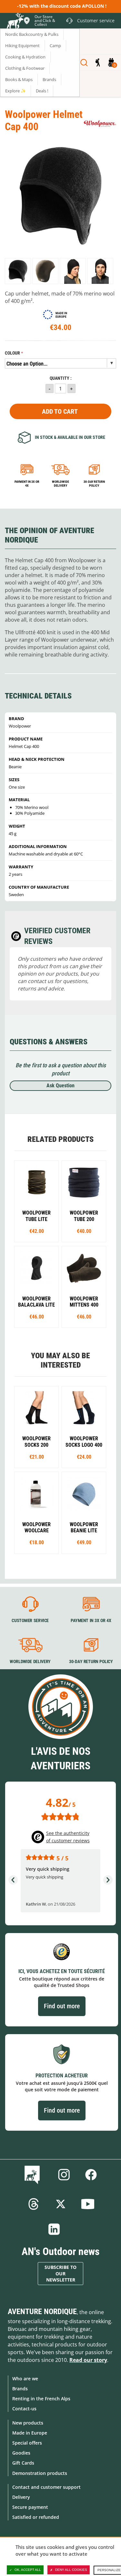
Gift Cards (23, 2463)
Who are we (25, 2378)
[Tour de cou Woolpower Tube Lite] (36, 1201)
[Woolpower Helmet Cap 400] (18, 271)
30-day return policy (94, 483)
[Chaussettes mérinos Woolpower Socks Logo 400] (84, 1427)
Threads (33, 2204)
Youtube (87, 2204)
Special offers (27, 2443)
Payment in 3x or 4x (27, 483)
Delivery (21, 2497)
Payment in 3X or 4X (90, 1620)
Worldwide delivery (60, 483)
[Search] (84, 62)
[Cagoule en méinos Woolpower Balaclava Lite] (36, 1287)
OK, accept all (28, 2569)
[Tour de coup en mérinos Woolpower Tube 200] (84, 1201)
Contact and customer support (46, 2487)
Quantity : (61, 378)
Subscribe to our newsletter (60, 2273)
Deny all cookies (71, 2569)
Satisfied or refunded (35, 2517)
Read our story (88, 2360)
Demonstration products (39, 2473)
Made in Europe (29, 2433)
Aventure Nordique (42, 2311)
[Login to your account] (98, 62)
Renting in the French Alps (41, 2398)
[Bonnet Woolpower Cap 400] (84, 1512)
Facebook (91, 2174)
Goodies (21, 2453)
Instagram (63, 2174)
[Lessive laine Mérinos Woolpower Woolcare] (36, 1512)
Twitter (60, 2204)
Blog (33, 2174)
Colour (12, 353)
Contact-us (24, 2408)
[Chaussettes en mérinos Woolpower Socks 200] (36, 1427)
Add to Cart (60, 411)
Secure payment (30, 2507)
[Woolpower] (100, 123)
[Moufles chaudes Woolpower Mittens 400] (84, 1287)
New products (27, 2423)
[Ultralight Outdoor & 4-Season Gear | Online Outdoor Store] (14, 21)
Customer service (30, 1620)
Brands (20, 2388)
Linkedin (54, 2229)
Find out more (62, 2006)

· · · ·

**Problem description**: Within the entries above, find each line where "Lite" appears; copy every one.

**Written answer**:
[Tour de cou Woolpower Tube Lite] (36, 1201)
[Cagoule en méinos Woolpower Balaclava Lite] (36, 1287)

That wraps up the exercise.